PROBLEM REQUIREMENTS:
A verbatim reproduction of the lines below, from the line containing "Open the 消息 notification bell icon" through the line containing "Given: Click the save-chart-as-image icon", both ends included, is the whole required output.

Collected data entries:
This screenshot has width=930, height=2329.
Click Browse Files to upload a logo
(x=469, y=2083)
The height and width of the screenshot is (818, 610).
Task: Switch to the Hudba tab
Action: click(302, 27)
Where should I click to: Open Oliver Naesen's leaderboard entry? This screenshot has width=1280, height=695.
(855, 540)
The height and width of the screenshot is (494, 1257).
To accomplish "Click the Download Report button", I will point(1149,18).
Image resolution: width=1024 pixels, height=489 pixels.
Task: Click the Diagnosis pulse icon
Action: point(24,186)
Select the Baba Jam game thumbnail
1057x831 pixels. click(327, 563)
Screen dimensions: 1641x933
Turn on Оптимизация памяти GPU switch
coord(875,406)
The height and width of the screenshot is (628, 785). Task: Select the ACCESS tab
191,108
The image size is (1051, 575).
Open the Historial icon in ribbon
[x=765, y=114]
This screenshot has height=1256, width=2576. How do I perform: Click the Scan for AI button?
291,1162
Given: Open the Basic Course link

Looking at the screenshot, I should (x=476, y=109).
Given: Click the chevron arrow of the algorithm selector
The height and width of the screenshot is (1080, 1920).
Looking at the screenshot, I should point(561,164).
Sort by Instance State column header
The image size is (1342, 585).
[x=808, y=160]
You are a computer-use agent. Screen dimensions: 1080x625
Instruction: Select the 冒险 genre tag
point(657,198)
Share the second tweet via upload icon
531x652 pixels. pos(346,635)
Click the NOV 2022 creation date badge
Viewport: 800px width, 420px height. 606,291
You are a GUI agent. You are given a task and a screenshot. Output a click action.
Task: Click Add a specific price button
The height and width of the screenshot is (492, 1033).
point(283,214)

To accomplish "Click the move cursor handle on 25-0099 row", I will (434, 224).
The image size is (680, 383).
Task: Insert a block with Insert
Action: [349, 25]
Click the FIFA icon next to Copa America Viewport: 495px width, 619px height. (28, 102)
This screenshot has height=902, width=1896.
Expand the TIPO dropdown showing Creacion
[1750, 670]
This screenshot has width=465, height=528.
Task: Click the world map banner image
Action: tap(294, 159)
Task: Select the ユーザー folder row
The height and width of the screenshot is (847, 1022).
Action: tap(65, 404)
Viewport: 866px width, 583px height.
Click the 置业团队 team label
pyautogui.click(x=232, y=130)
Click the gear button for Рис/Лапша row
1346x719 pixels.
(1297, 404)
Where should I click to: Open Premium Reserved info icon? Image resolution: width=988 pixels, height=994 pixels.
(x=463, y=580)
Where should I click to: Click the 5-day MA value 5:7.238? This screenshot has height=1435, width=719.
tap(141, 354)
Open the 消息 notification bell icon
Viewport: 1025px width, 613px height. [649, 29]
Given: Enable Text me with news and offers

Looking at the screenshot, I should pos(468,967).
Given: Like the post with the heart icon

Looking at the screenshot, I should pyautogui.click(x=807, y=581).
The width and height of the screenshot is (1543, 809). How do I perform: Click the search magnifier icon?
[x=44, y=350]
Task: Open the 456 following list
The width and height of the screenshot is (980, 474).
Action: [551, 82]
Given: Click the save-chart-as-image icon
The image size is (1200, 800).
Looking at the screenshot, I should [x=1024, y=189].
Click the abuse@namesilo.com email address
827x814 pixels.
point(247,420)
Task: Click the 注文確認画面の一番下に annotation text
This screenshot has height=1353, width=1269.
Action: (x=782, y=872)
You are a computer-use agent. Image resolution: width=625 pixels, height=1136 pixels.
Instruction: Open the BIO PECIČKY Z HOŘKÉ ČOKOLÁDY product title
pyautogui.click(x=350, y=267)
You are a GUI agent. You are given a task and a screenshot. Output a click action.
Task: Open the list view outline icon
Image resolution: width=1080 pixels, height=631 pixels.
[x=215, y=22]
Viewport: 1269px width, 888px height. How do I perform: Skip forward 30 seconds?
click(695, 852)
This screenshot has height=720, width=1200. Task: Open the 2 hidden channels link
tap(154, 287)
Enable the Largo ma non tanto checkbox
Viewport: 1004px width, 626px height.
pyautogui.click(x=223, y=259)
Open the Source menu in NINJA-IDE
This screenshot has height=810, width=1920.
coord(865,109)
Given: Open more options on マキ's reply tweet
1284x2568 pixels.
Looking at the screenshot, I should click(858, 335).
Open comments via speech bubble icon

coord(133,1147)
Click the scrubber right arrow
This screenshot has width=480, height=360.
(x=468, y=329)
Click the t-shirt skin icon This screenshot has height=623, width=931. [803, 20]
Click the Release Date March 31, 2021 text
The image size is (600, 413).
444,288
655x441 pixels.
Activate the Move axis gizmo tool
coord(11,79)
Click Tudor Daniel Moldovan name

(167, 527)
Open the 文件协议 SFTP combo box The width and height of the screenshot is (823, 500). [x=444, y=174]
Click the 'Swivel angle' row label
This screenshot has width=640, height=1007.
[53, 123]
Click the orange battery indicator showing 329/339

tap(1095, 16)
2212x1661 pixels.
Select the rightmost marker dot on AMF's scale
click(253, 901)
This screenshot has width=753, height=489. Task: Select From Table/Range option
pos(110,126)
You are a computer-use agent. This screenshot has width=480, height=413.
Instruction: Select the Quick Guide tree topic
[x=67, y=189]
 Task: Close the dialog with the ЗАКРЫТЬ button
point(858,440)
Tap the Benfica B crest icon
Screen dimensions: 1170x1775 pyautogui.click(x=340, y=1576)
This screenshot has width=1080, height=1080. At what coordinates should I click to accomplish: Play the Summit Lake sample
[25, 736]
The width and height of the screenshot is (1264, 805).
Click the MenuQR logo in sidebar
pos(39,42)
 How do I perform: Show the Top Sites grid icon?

ANSWER SECTION:
Open the 消息 notification bell icon
Viewport: 1025px width, 613px height. [649, 29]
Given: Enable Text me with news and offers

Looking at the screenshot, I should pos(468,967).
Given: Like the post with the heart icon

Looking at the screenshot, I should pyautogui.click(x=807, y=581).
The width and height of the screenshot is (1543, 809). How do I perform: Click the search magnifier icon?
[x=44, y=350]
Task: Open the 456 following list
The width and height of the screenshot is (980, 474).
Action: [551, 82]
Given: Click the save-chart-as-image icon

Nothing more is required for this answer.